Maybe it is a trivial question but I cannot see it. I an working on Riemannian manifolds and I have a bilinear form $Q$ on a conformally flat manifold that for orthogonal vector fields $X,Y$ it verifies $Q(X,Y)=0$.
In the paper I am reading, it proves that this implies that $Q=\lambda g_0$, where $\lambda : M \rightarrow \mathbb{R}$ and $g_0$ a flat metric. In the proof, it says
This is a generality on quadratic forms and follows easily by "polarization".
Why is this?
Best Answer
By linear algebra, there is a linear map $P: T_x\to P_x$ so that $$ \langle Y, P(X)\rangle =Q(X, Y). $$ In fact, under an orthonormal basis of $T_x$, $P$ has the same matrix as $Q$.
Therefore, $\langle Y, P(X)\rangle=0$ for all $Y\perp X$. In another word, $P(X)\perp Y$ for all $Y\in X^\perp$, where $X^\perp\subset T_x$ is the (codimension one) subspace of all vectors perpendicular to $X$. So the vector $P(X)$ is perpendicular to the space $X^\perp$; such vecor must be a multiple of $X$, i.e. $P(x)=\lambda_x X$.

——————————

Given problem 1.
Copy the part of the thread on bilinear forms starting with "Why is this?" and going on through "matrix as $Q$.".
Given problem 2.
Turn the paragraph of the bilinear form thread that begins "Maybe it is a trivial question" into a short list that keeps its main facts.

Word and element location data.
——————————

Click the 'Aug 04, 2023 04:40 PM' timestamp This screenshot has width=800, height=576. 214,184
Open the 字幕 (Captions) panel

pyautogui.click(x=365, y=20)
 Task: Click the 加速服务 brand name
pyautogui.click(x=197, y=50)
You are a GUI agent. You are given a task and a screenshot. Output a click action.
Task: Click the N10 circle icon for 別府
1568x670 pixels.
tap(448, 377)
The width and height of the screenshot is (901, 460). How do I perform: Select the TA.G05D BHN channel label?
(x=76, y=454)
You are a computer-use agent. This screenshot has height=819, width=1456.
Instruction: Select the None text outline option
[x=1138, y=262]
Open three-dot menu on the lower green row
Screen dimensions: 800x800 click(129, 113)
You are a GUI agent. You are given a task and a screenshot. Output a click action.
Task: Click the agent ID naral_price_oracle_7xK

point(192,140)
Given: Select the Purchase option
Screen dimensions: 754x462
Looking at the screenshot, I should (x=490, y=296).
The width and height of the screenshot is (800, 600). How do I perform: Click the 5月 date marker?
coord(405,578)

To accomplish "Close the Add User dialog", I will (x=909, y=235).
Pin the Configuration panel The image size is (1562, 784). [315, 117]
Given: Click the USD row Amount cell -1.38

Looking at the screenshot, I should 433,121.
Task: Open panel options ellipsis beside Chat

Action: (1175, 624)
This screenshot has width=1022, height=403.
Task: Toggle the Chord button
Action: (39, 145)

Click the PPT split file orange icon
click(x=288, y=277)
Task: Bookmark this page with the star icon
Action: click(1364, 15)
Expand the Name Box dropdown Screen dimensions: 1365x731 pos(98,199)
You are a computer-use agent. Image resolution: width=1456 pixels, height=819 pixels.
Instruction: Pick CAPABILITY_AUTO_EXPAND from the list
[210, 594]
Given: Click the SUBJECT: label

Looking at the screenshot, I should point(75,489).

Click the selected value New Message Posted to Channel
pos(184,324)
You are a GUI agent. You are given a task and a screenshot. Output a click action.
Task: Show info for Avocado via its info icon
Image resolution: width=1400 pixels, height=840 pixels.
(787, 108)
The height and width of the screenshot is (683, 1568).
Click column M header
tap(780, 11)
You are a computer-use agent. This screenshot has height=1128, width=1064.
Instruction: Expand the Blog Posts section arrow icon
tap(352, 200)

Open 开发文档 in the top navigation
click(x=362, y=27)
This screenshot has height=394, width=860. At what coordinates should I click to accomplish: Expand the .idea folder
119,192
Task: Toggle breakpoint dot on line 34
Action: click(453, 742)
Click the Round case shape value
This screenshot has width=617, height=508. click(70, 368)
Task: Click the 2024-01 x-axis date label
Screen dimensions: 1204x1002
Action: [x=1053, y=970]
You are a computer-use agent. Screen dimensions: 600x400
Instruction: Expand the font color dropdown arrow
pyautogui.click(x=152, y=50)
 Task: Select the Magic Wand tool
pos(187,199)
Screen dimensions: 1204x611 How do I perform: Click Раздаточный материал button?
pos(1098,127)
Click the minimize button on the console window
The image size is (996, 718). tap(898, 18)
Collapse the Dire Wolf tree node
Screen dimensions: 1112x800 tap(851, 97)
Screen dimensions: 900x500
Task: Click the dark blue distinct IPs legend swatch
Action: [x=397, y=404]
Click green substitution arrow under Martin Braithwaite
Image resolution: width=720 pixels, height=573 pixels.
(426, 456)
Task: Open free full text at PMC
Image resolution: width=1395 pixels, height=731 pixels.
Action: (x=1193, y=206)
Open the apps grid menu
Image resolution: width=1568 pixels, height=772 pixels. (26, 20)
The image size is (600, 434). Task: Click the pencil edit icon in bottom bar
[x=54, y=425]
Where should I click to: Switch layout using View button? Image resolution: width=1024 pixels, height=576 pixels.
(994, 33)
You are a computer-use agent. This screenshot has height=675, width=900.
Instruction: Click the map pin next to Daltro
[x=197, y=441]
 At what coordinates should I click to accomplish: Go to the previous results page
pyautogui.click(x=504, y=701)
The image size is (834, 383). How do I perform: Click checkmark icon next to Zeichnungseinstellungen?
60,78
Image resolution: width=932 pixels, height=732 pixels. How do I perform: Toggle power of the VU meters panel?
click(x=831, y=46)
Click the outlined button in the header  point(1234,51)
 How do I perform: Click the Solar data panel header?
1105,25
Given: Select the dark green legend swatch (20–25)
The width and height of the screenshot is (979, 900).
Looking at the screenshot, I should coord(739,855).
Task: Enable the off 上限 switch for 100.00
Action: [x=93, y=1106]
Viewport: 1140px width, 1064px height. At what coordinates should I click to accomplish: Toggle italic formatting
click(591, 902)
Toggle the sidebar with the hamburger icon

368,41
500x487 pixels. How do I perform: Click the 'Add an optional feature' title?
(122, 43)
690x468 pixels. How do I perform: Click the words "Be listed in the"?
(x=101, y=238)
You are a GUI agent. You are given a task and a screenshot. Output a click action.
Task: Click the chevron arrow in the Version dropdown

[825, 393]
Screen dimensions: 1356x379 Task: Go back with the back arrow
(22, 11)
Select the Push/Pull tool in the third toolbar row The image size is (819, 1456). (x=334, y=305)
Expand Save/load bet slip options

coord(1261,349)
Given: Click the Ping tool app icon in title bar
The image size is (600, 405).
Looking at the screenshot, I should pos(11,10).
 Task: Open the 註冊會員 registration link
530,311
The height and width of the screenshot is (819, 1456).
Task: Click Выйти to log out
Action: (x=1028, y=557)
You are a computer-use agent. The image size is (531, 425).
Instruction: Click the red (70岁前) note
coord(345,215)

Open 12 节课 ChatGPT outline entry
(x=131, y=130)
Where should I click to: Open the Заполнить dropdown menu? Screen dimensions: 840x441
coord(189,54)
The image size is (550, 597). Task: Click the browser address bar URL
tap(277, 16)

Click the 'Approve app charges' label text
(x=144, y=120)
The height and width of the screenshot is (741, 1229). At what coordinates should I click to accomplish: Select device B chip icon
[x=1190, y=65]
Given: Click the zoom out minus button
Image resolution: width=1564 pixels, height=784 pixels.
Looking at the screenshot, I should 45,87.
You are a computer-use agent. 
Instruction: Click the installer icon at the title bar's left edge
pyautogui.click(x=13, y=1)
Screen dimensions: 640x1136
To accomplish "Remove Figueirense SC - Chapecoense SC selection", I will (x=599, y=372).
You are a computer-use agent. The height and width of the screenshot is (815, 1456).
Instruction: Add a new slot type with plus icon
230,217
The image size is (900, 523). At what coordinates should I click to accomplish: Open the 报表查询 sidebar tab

——————————

Right answer 1.
Why is this?
Best Answer
By linear algebra, there is a linear map $P: T_x\to P_x$ so that $$ \langle Y, P(X)\rangle =Q(X, Y). $$ In fact, under an orthonormal basis of $T_x$, $P$ has the same matrix as $Q$.

Right answer 2.
- The asker thinks the question may be trivial but can't see the answer.
- They are working on Riemannian manifolds.
- They have a bilinear form $Q$ on a conformally flat manifold.
- For orthogonal vector fields $X, Y$, it satisfies $Q(X,Y)=0$.